This is not to say that physics did not have work-arounds to explain away the anomalies, but revolutionary steps were taken that overthrew the accepted orthodoxy.
The old order of Classical Mechanics did not completely disappear but came back when Dirac astonishingly realised that much of it could be reinterpreted.
Physics had to abandon long held views of the universe and learned a new vocabulary that pretty much guaranteed that it could no longer have a "picture" of nature.

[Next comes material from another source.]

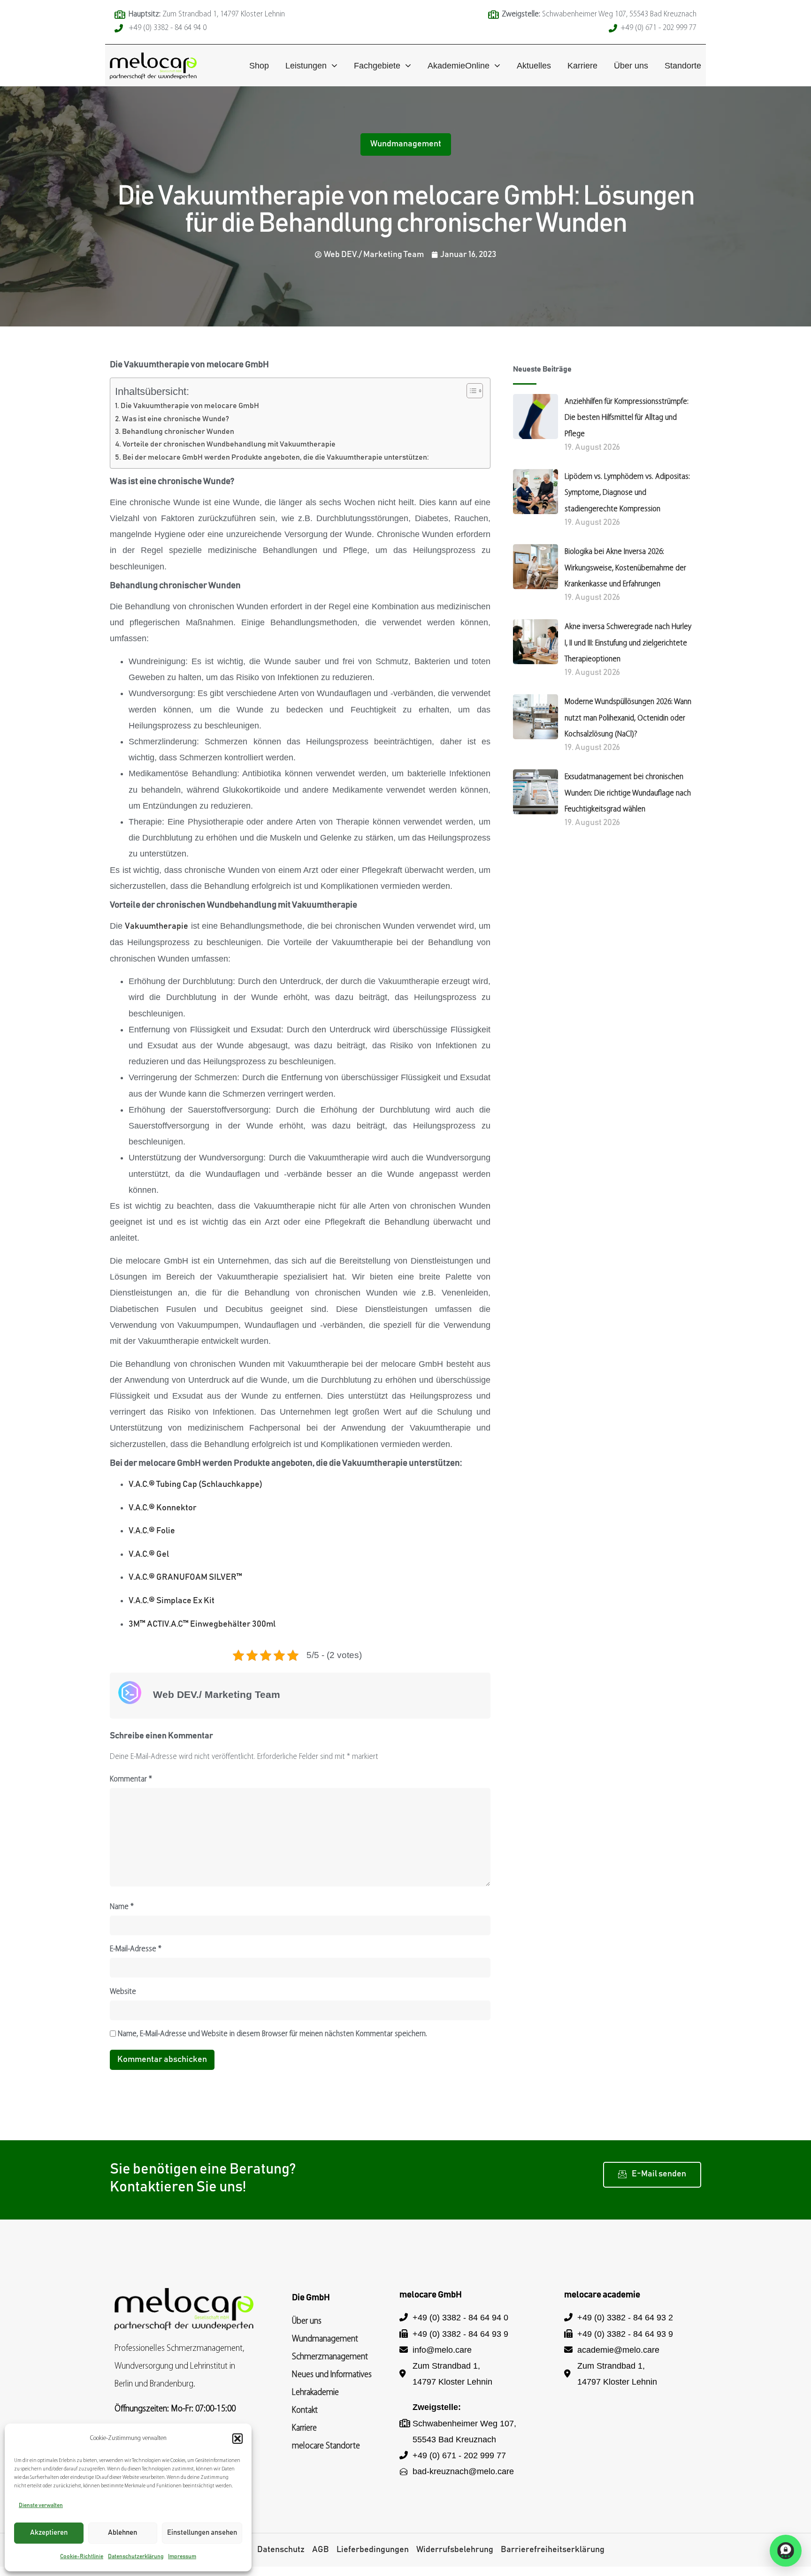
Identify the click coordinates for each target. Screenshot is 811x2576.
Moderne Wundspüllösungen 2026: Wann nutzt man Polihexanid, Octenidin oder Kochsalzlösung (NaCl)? (628, 718)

It's clear that economics needs to undergo a revolution, since a central principle (ie EMH), so embedded in policy and theory, has failed so comprehensively in the GFC.
Economics is trying other ideas from psychology, behavioural science and many other areas, but as since these have been around for a while and not really made the kind of impact that is needed, given the importance of the subject in everyday life, the chances are that the revolution will probably come out of nowhere like in physics ... and perhaps find its own Dirac too.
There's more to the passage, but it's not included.